Goal of the exercise » After repeating the line containing "[tab] (190, 1466)", stop; until then, repeat each line of the listing below exactly, starting with the first.

Extracted records »
"""
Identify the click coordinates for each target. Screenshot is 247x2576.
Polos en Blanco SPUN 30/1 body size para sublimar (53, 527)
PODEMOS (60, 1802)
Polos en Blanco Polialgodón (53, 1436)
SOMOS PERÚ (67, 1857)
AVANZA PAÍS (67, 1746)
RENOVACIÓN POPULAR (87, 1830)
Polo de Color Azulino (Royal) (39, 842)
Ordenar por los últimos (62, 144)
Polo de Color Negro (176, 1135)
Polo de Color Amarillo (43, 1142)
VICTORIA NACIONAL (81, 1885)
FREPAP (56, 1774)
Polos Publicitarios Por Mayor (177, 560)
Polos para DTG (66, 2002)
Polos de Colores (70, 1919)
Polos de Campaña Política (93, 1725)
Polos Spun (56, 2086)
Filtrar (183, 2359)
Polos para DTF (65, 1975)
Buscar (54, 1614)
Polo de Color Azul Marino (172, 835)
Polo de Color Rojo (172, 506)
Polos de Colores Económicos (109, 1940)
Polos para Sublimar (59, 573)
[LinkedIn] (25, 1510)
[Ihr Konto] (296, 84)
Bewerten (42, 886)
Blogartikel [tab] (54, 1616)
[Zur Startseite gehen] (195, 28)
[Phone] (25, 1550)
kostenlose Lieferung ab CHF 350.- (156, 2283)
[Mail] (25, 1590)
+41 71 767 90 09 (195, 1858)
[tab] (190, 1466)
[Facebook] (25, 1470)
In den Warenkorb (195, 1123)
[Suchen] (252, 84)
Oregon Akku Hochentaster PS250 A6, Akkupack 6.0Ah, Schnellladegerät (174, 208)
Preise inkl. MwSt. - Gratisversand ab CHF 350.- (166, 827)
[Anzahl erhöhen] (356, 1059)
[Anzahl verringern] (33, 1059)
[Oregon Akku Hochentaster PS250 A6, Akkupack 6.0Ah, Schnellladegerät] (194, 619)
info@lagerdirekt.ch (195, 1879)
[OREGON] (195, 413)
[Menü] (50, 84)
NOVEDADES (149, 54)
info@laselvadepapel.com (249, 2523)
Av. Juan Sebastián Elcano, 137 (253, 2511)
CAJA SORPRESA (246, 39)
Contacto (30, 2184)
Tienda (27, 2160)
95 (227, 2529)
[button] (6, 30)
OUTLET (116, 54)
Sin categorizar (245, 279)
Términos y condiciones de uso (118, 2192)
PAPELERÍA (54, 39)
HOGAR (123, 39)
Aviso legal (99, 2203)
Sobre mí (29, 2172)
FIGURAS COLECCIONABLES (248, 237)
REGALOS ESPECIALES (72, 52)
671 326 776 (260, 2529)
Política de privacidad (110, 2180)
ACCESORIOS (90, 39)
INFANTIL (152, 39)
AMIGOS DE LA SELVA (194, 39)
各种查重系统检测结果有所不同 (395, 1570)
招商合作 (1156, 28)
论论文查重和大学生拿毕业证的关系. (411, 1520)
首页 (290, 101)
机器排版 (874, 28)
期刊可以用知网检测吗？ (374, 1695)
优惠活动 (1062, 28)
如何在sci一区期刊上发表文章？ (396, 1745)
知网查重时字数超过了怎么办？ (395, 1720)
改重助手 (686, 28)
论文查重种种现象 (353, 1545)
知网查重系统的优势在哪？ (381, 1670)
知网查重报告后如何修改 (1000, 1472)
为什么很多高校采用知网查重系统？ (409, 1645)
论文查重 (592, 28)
"""
Written reply »
Identify the click coordinates for each target. Screenshot is 247x2576.
Polos en Blanco SPUN 30/1 body size para sublimar (53, 527)
PODEMOS (60, 1802)
Polos en Blanco Polialgodón (53, 1436)
SOMOS PERÚ (67, 1857)
AVANZA PAÍS (67, 1746)
RENOVACIÓN POPULAR (87, 1830)
Polo de Color Azulino (Royal) (39, 842)
Ordenar por los últimos (62, 144)
Polo de Color Negro (176, 1135)
Polo de Color Amarillo (43, 1142)
VICTORIA NACIONAL (81, 1885)
FREPAP (56, 1774)
Polos Publicitarios Por Mayor (177, 560)
Polos para DTG (66, 2002)
Polos de Colores (70, 1919)
Polos de Campaña Política (93, 1725)
Polos Spun (56, 2086)
Filtrar (183, 2359)
Polos para DTF (65, 1975)
Buscar (54, 1614)
Polo de Color Azul Marino (172, 835)
Polo de Color Rojo (172, 506)
Polos de Colores Económicos (109, 1940)
Polos para Sublimar (59, 573)
[LinkedIn] (25, 1510)
[Ihr Konto] (296, 84)
Bewerten (42, 886)
Blogartikel [tab] (54, 1616)
[Zur Startseite gehen] (195, 28)
[Phone] (25, 1550)
kostenlose Lieferung ab CHF 350.- (156, 2283)
[Mail] (25, 1590)
+41 71 767 90 09 (195, 1858)
[tab] (190, 1466)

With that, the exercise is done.